Mais Mme Lebel affirme qu’il ne faut pas qu’on puisse penser que c’est correct d’utiliser un tel niveau de français.

Du côté du Bureau de santé Porcupine, on dénote de nombreuses initiatives avec comme objectif de favoriser les services en français.

On note également que le bureau évalue continuellement la prestation de nos programmes et services afin de nous assurer qu’ils répondent aux besoins de nos communautés, y compris notre population de langue française.

Un débat qui continue depuis plusieurs années

Pour en arriver au changement, des réformes seront nécessaires selon André Rhéaume, ancien conseiller municipal à Hearst qui a siégé au Bureau de santé Porcupine.

Il se rappelle qu’en 2016, il avait tenté de faire adopter des postes bilingues dans la direction du bureau de santé, avant que sa proposition ne soit battue lors d’un vote au conseil.

Affiche du Bureau de santé Porcupine sur un mur de briques.

Le Bureau de santé Porcupine, dessert un territoire avec une importante proportion de francophones.

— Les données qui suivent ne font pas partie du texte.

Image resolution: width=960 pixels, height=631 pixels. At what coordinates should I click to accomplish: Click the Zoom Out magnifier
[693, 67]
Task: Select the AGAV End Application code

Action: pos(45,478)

Photo : Radio-Canada / Jimmy Chabot

Je me souviens que j’avais mangé une volée, avec 9 voix contre 3, explique-t-il.

Selon lui, au Bureau de santé Porcupine, si les employés parlent français, il était à ce moment hors de question de s’assurer que des postes de cadres soient réservés à des bilingues.

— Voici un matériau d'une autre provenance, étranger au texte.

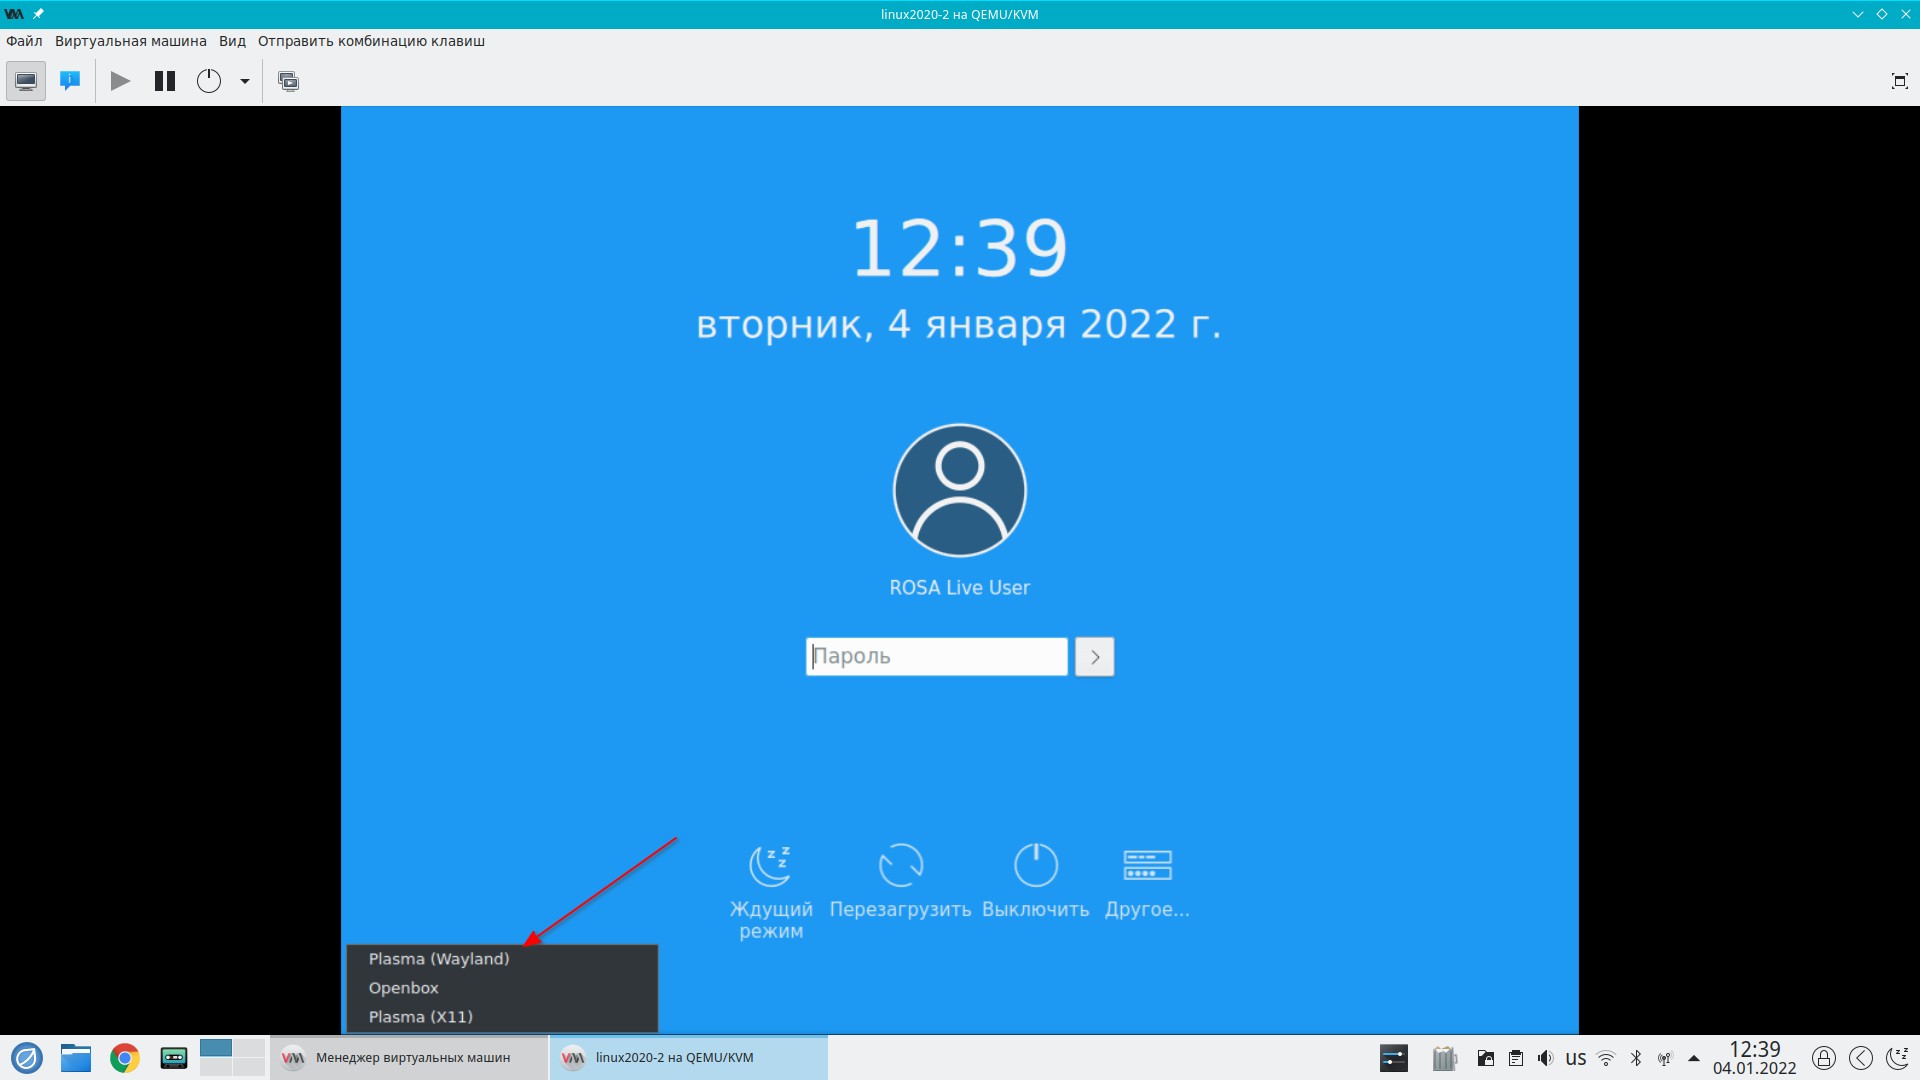1920x1080 pixels.
Task: Select Plasma (Wayland) session
Action: [x=439, y=959]
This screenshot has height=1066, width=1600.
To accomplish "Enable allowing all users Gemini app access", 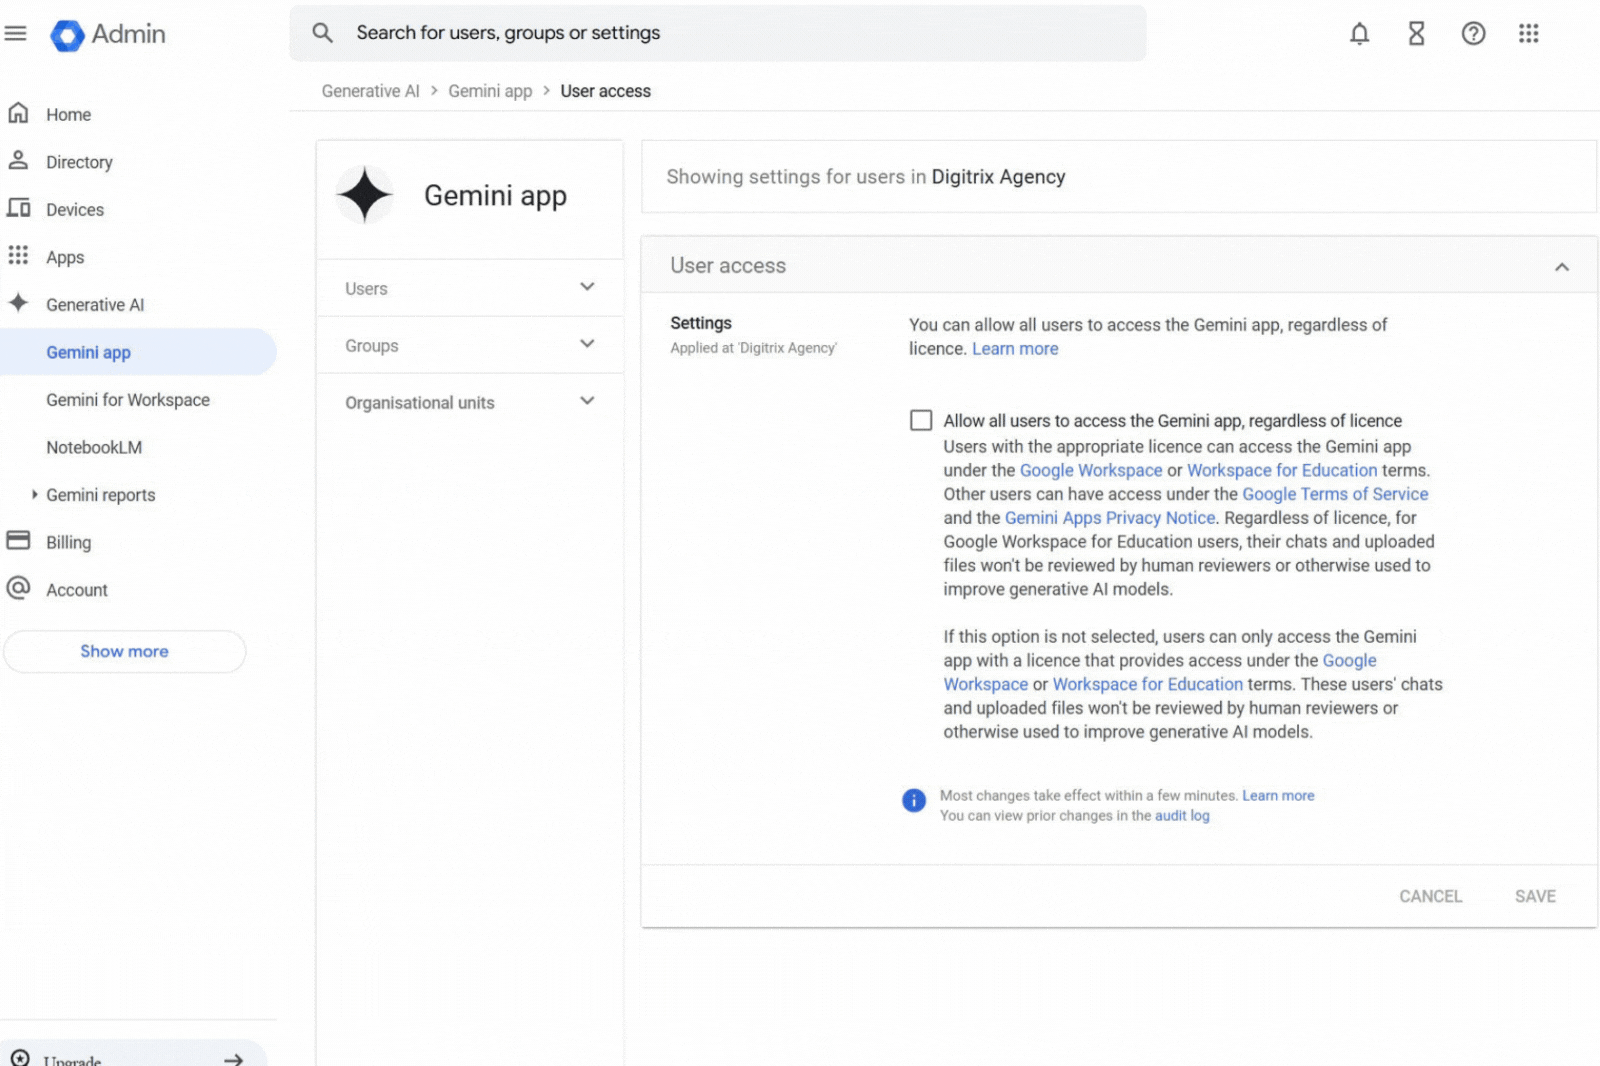I will [920, 420].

Il se rappelle que pour Porcupine, le français a pendant longtemps été pris moins au sérieux que dans d’autres régions avec une grande population francophone.

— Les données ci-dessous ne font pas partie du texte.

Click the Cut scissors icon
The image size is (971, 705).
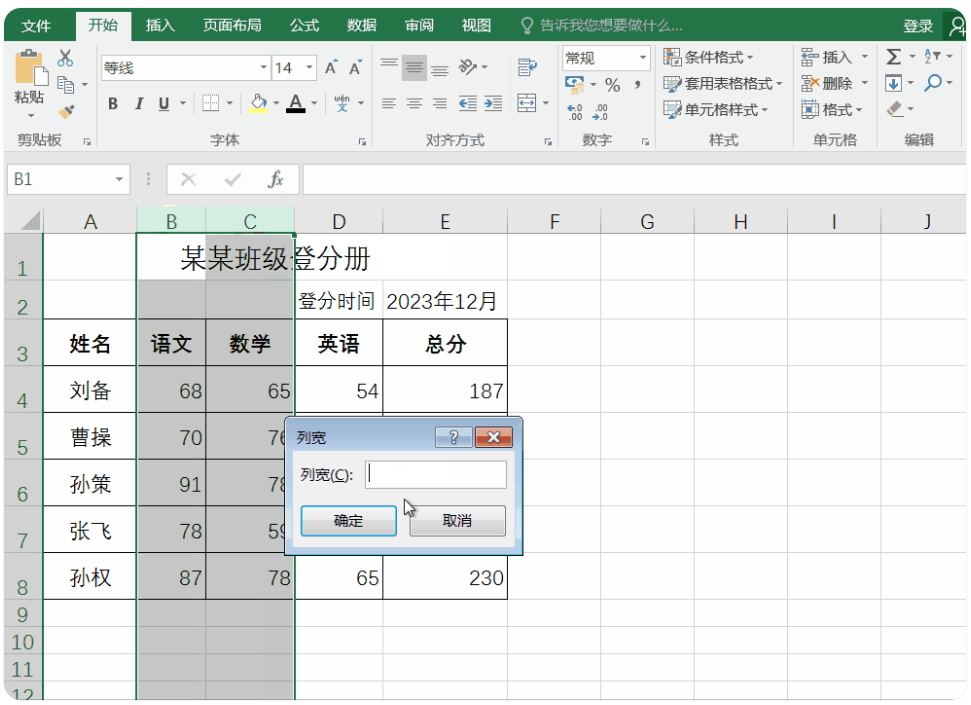pyautogui.click(x=66, y=58)
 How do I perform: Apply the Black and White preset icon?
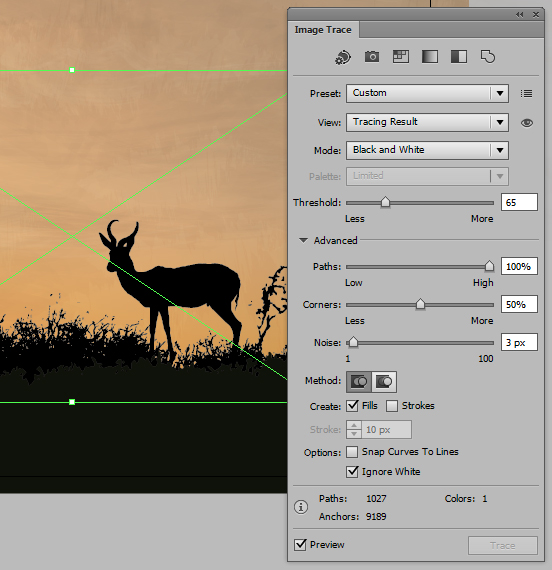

Si on compare avec la région de Sudbury, qui compte moins de francophones, ils ont toujours pris les informations en français plus au sérieux, alors comme francophone c’est insultant, déplore-t-il.

Il croit qu’assujettir les bureaux de santé publique à la Loi sur les services en français pourrait aider à corriger cette situation puisque les bureaux seraient forcés d’offrir des services égaux

Les changements se manifesteront-ils cette année?

Alors que Guy Bourgouin veut déposer son projet de loi cette année, le gouvernement Ford souhaite aussi moderniser la Loi sur les services en français.

La ministre Mulroney a par ailleurs déjà mentionné vouloir s’attaquer à ce dossier d’ici la fin de 2021.

Une femme devant un drapeau.

Caroline Mulroney veut se pencher sur une modernisation de la Loi sur les services en français d'ici la fin de 2021.

Photo : Capture d'écran / Chaîne Youtube du gouvernement de l'Ontario

Du côté des bureaux de santé publique d’autres régions de la province, on ne semble pas avoir une très grande volonté d’améliorer les services en français malgré les recommandations de la commissaire.

Du côté de Santé publique Toronto, on affirme que même si on peut déjà compter sur des principes de régulation interne, l'organisme se plierait aux directives d'un gouvernement qui souhaiterait l'assujettir à la Loi sur les services en français.

L'organisme de santé publique affirme comprendre sa réalité multiculturelle et affirme vouloir être plus accessible pour tous.

Du côté du bureau de santé publique de Windsor, on affirme en avoir trop sur les bras avec la pandémie pour mettre de l’énergie dans l’amélioration des services en français.